Start SOURCE DOCUMENT
The record in the journals is like other records, and, as Lord COKE declares, is a monument of so high a nature, and importeth in itself of such verity, that if it be pleaded that there is no such record, it shall not receive any trial by witnesses, jury, or otherwise, but only by itself. 3 Bl. Comm. 331. There is nothing here in conflict with what is said in Sherman v. Story, 30 Cal. 256; for there the question arose as to a statute of which it was contended it was not properly published, and the court held to determine this fact it could not look beyond the statute as it was enrolled, authenticated, and deposited with the secretary of state. Here the point arises as to a proposed amendment to the constitution, and the law as to enrollment, authentication, and deposit with the secretary of state does not embrace it. Koehler v. Hill, 60 Iowa, 554; S. C. 14 N. W. Rep. 738, and 15 N. W. Rep. 609.
End SOURCE DOCUMENT
Start ENTRIES PROVIDED
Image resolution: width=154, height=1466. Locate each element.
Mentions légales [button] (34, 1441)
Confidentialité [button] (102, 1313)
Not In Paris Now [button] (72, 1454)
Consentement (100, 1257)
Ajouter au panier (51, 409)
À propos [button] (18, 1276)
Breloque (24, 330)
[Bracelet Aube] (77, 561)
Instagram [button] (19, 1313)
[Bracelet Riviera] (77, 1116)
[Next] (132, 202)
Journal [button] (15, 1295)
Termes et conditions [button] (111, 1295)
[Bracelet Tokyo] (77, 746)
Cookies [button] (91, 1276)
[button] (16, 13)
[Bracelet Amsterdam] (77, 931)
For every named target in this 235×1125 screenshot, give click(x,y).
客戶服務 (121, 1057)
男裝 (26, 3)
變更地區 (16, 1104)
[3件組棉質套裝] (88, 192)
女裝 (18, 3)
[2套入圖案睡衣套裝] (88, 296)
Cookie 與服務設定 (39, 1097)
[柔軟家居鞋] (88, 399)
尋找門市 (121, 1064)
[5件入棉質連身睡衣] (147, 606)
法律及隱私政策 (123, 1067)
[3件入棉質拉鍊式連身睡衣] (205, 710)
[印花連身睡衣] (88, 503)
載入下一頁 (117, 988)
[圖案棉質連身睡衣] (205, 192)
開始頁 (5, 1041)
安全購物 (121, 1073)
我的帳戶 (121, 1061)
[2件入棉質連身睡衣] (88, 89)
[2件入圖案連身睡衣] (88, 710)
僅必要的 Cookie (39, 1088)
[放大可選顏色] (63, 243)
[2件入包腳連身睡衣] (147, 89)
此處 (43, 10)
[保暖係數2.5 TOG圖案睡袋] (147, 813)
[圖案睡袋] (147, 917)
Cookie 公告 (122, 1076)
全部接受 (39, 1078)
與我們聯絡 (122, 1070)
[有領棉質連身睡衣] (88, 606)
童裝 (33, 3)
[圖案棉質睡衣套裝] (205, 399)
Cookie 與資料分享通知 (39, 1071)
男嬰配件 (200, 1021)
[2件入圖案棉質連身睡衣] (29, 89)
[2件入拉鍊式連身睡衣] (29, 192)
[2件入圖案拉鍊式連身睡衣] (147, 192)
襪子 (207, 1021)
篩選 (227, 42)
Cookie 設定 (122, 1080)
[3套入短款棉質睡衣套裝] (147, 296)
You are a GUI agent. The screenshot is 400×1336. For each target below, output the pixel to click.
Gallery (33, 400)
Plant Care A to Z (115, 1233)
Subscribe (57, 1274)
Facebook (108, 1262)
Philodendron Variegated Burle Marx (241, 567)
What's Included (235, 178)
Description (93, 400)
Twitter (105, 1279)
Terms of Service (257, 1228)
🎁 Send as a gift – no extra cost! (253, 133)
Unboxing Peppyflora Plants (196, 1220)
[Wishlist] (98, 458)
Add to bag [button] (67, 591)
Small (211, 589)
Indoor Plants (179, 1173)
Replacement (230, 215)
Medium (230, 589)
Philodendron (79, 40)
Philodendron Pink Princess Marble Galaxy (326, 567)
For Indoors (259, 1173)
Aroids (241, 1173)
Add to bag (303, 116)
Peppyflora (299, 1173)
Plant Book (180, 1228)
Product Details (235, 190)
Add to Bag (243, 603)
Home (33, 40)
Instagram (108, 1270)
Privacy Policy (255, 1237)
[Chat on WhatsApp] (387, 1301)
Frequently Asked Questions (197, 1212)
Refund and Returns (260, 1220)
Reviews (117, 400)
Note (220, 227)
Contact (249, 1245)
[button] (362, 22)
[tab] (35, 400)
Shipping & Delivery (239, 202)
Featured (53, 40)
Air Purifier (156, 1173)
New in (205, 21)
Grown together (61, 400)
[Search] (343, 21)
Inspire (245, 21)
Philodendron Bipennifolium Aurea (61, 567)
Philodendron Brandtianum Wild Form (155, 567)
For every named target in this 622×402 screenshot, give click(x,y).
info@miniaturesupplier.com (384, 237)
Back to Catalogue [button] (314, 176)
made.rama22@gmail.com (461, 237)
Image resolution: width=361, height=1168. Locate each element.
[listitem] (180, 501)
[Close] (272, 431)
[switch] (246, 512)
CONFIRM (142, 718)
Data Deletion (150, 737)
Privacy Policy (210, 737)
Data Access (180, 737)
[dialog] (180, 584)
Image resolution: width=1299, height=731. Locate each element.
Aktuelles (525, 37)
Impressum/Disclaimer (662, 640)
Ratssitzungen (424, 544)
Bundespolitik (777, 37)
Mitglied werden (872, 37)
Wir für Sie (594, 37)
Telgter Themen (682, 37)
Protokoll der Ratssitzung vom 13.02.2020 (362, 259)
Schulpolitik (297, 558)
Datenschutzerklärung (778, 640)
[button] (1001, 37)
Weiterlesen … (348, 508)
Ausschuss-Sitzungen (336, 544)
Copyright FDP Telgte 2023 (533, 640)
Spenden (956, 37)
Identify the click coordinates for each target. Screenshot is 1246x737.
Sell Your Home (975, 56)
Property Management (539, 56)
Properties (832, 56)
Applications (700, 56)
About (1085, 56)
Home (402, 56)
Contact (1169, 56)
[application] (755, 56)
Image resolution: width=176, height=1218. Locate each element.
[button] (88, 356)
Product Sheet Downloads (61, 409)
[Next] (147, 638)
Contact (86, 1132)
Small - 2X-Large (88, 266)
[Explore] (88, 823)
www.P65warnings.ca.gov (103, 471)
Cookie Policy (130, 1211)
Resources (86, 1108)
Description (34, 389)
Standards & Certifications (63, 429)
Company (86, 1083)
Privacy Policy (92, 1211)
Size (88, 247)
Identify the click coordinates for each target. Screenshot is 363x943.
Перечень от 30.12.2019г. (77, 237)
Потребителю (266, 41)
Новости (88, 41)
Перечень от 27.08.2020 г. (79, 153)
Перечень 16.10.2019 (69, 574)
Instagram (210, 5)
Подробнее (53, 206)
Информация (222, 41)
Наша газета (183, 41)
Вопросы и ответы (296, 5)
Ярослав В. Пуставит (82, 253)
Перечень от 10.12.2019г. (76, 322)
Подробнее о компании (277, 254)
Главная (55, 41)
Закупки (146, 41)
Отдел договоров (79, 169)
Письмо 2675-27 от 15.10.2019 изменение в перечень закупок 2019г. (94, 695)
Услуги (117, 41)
End ENTRIES PROVIDED
= WRITTEN TASK 1 =
List every volume-and-page citation given in the passage on legislative journal records, in the order they appear.
= WRITTEN TASK 2 =
Continue the passage on legislative journal records, picking up after its final sentence.

= REPLY 1 =
3 Bl. Comm. 331
30 Cal. 256
60 Iowa, 554
14 N. W. Rep. 738
15 N. W. Rep. 609

= REPLY 2 =
No provision exists in the constitution which allows such proposed amendment to be entered on the journal of either house by an identifying reference. We cannot wipe out the requirements of the constitution by any such euphuism or any device of that character. The constitutional requirement is imperative and peremptory, and demands obedience. In Crosby v. Dowd, 61 Cal. 557, the judgment on foreclosure of a mortgage described the premises as to which the foreclosure was decreed by reference to certain deeds recorded in the recorder's office of Santa Clara county, and stating the books and pages in which they were transcribed, and the dates of their recordation. The property was sold under this judgment. The purchaser brought ejectment on the sheriff's deed executed to him upon the sale. This court held that the judgment did not describe the property sold, and that the purchaser could not, for that reason, recover. The judgment was held to be no judgment at all,-void. The judgment was a record, the description in which could not, as in a conveyance, be made good by evidence aliunde. The record must be tried by itself. Here was a case of identifying reference; yet the identifying reference was held of no avail. It was held insufficient in a judgment inter partes, but here we are called on to hold it sufficient in a matter where the constitution is most explicit in its requirements as to what shall go into the record.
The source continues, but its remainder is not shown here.